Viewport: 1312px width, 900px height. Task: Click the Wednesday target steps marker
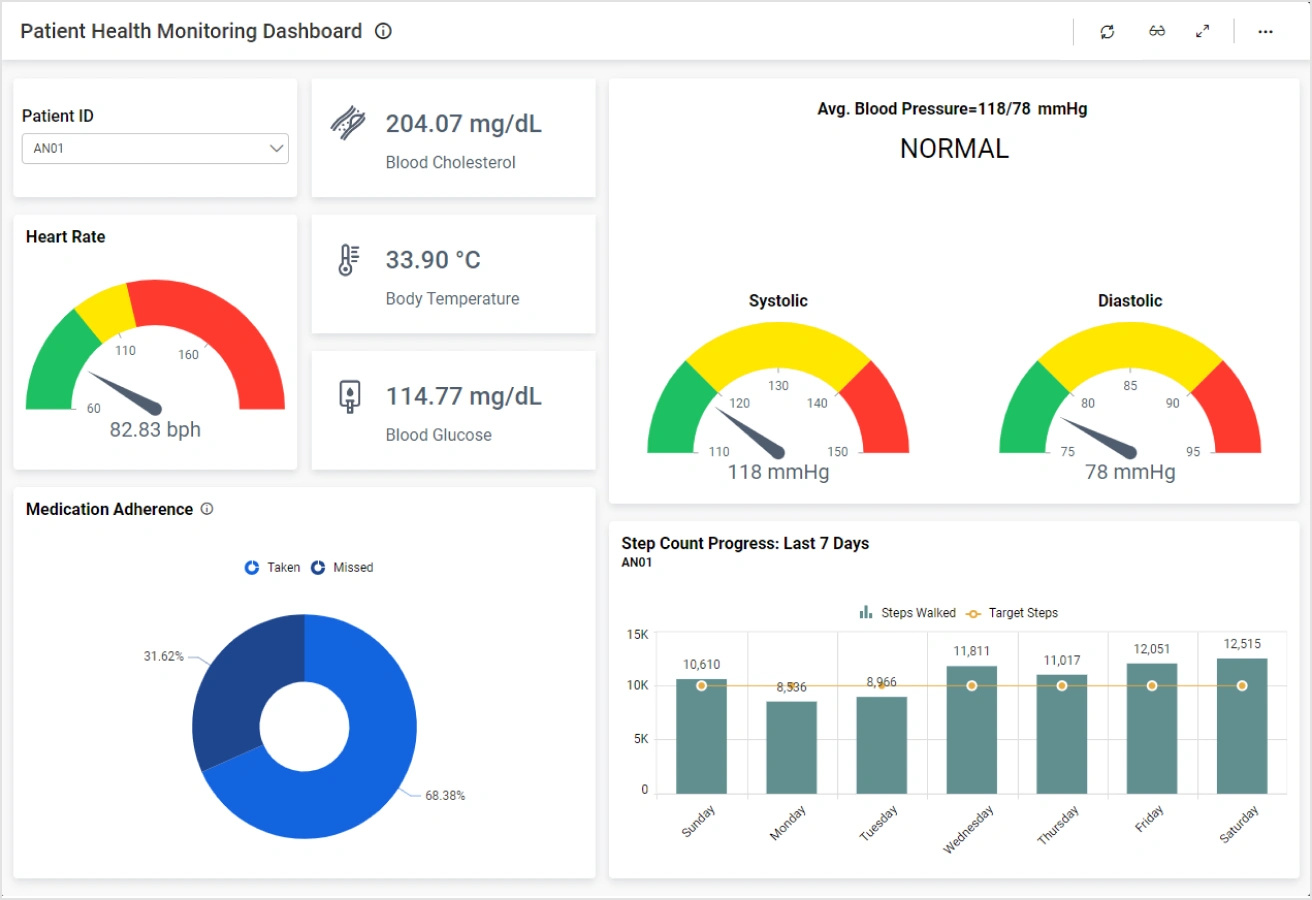pos(971,686)
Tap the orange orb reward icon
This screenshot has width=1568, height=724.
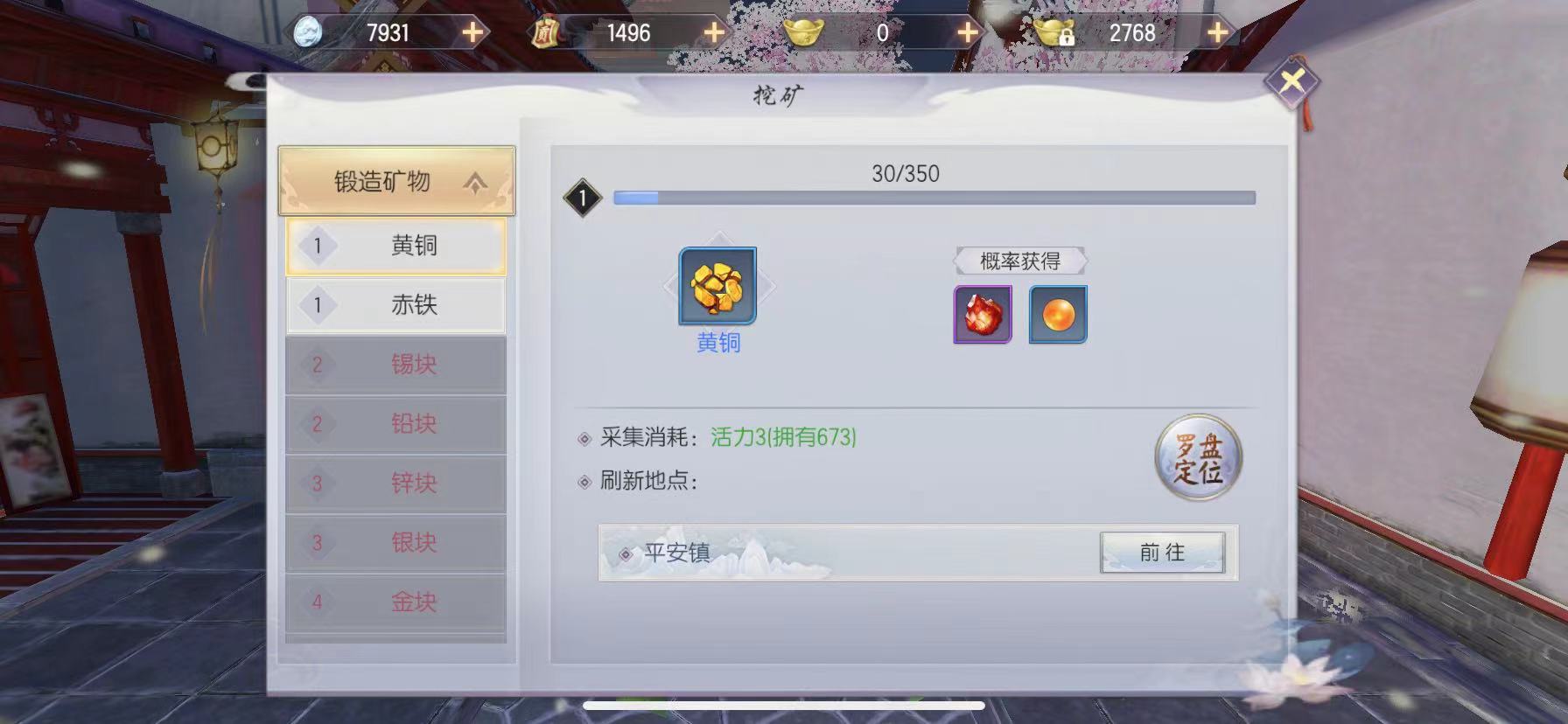tap(1058, 314)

________________________________________

→ **How to complete this task**
When you reproduce the data shown above, keep each line exact and omit every picture.

→ **Result for this exercise**
Viewport: 1312px width, 900px height. Task: Click the Wednesday target steps marker
pos(971,686)
Tap the orange orb reward icon
This screenshot has width=1568, height=724.
tap(1058, 314)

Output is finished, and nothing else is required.